IT was November 1958, and the warden of Dumfries Youth Centre felt he had to speak out. The streets of the town, he publicly complained, “are filled with louts and badly-dressed baby dolls”.

He later said his remarks had been directed to “a very definite fringe of badly-dressed Teddy boys and untidy unkempt girls plastered with lipstick”. The real trouble, he asserted, was a lack of sufficient youth clubs of the right kind.

Teddy Boys (like the two Glaswegian teenagers, seen here in 1956, main image) were renowned for their fondness for Edwardian fashions: jackets with narrow sleeves, velvet trims and drainpipe trousers.

Teddy Boys and other teenagers horrified local authorities across Britain in 1956 when screenings of Rock Around the Clock, a film featuring Bill Haley and the Comets, led to merry scenes of disorder in cinemas. Some councils banned the film.

With their distinctive fashions and hair styles, Teddy Boys featured in some of the pocket cartoons of Bud O’Neill, but not everyone liked the tribe: two men, one brandishing a hatchet, chased a group of Teddy Boys down Govan’s Langlands Road in December 1956. Both men ended up in court; one claimed that his front door had been kicked in by the Teddy Boys.

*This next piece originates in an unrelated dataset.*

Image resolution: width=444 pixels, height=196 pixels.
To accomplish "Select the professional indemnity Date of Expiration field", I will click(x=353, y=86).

In May 1979 the ever-youthful Haley and his Comets played the Glasgow Apollo; in the 2,000-strong audience were hundreds of people of all ages (above) wearing drape jackets and crepe-soled shoes.

“Many of them”, reported our entertainments editor, Andrew Young, “were the grandchildren of those who had been at the rock riots of the 1950s when Bill Haley first appeared at the Odeon Cinema, Glasgow”. The men “were like peacocks ... By comparison, most of the females looked ordinary”.